The good news is that you can spin a sewing machine very slowly by hand to see
what's going on and while doing so I saw that - obviously - the needle was
going down into the spool chamber at precisely the wrong moment, with the
spool chamber still being closed. It's a very intricate mechanism that passes
the needle thread _under_ the spool using some black magic to pretend the
mechanism comes apart while it does the move. Timing is super precise.
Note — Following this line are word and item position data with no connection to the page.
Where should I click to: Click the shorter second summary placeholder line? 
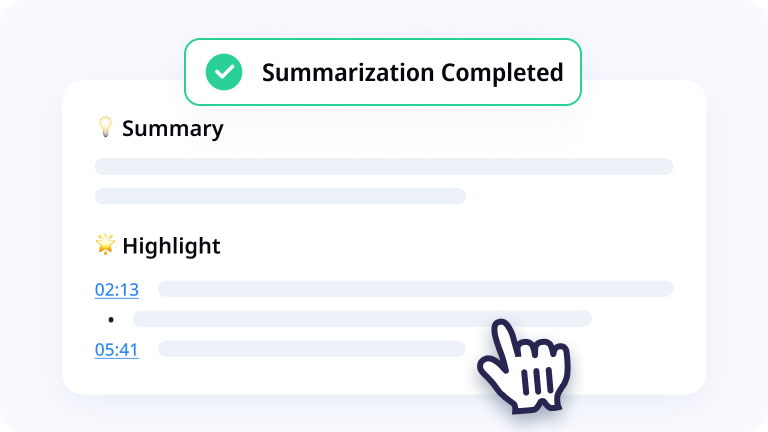280,196
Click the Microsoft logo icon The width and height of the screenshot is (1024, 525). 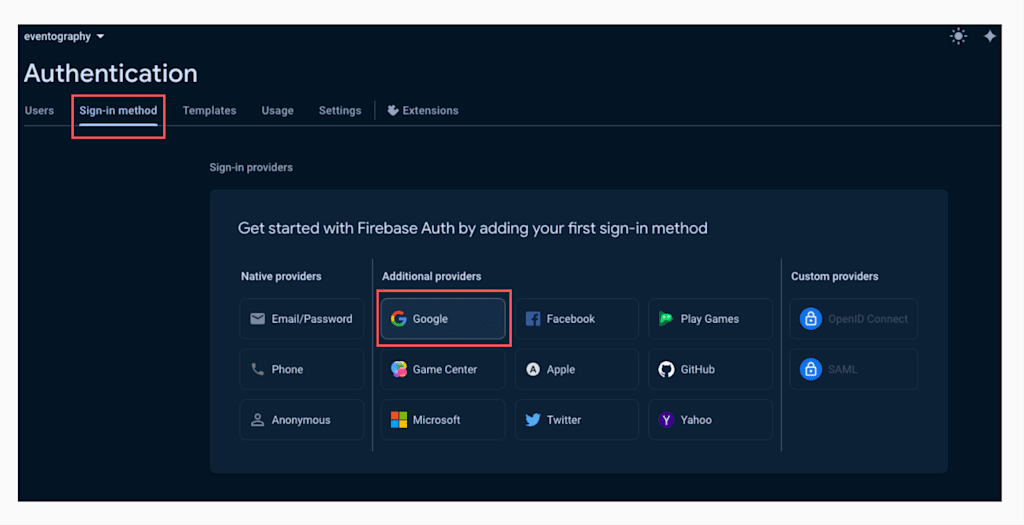click(398, 420)
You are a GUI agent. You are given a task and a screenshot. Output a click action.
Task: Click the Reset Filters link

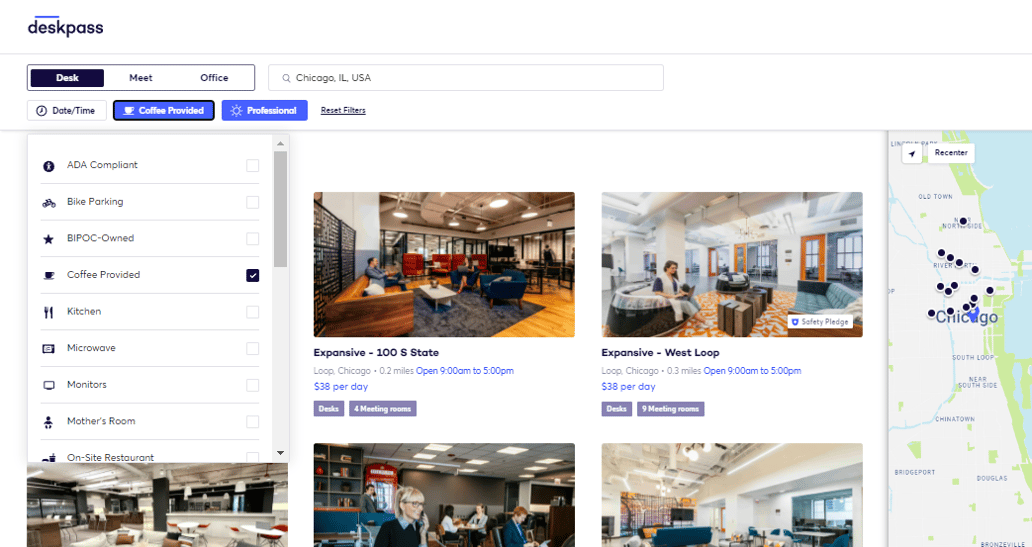click(x=343, y=111)
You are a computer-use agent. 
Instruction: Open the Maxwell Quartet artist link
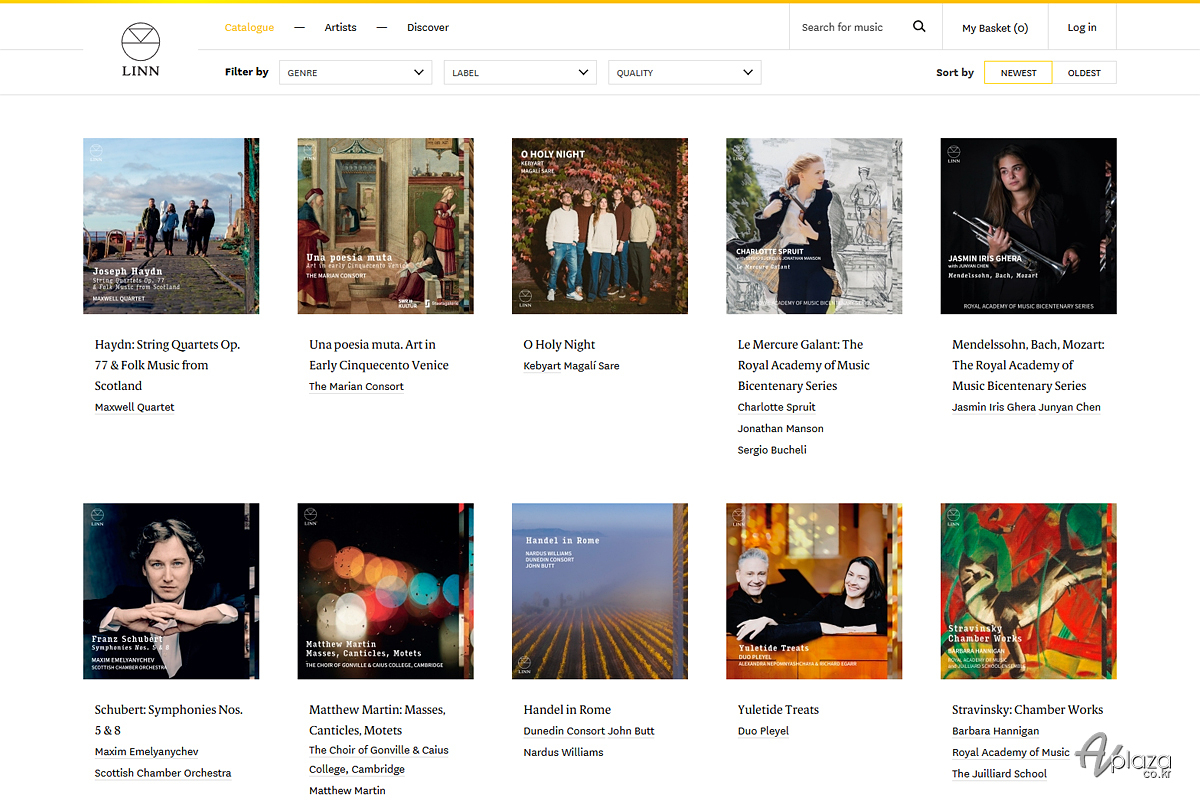click(135, 408)
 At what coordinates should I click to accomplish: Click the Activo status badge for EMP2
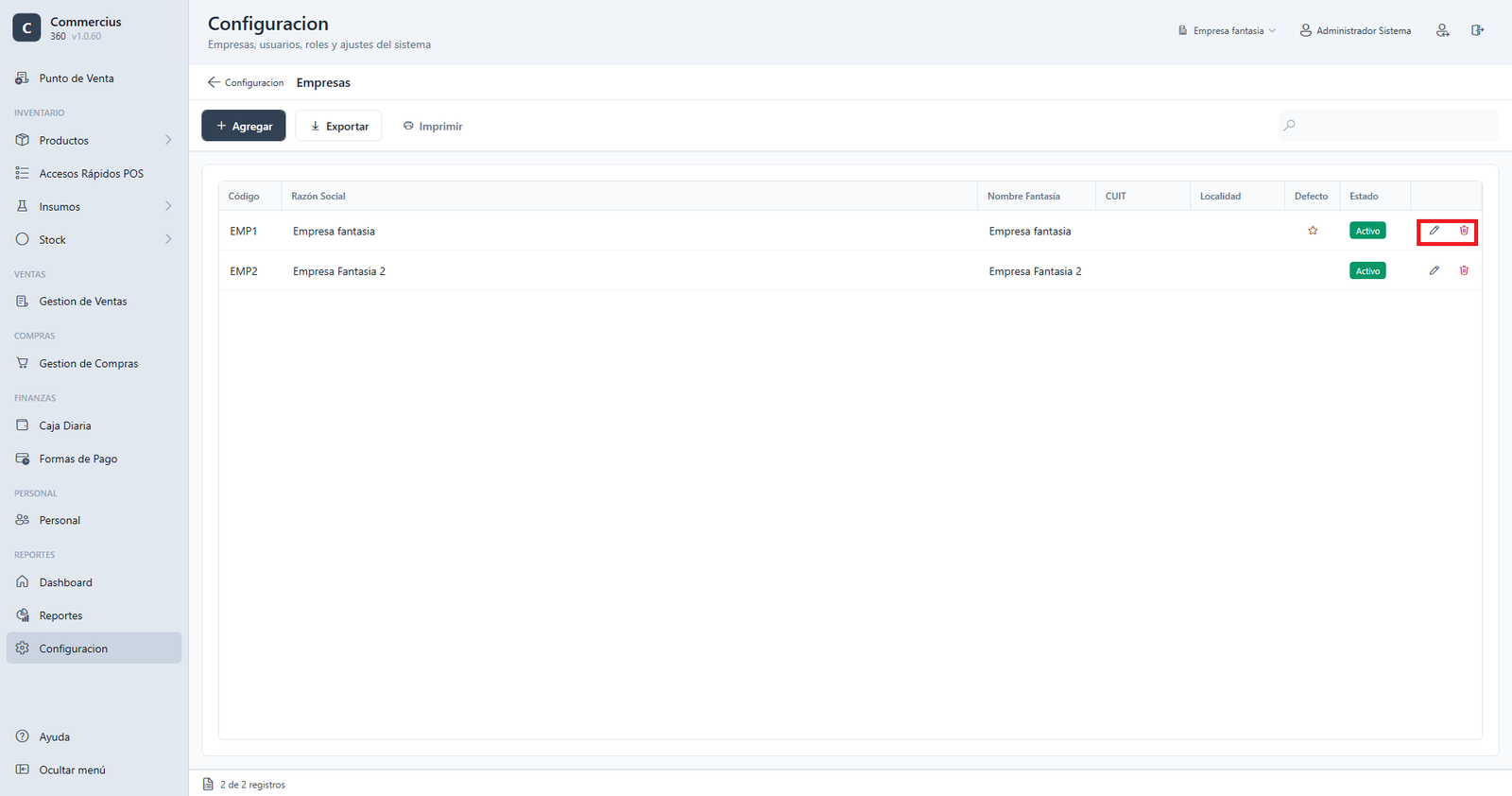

Like in the card reader example the origin of the problem was a part that had
slipped on shaft. Apparently a bunch of thread had gotten stuck solid enough
that it had wedged one of the cams hard enough that the shaft inside it had
continued to move.

Even after finding the cause it still took forever to figure out the right
setting (no markings on the shaft, no service manual for that particular
machine indicating the right angle) but eventually I got it working and it
still works today.

I love those old fashioned pieces of machinery, if a modern day appliance
would break there is a good chance you would not be able to do anything about
it, but this old stuff just takes some patience and basic observation skills
and you can keep it going.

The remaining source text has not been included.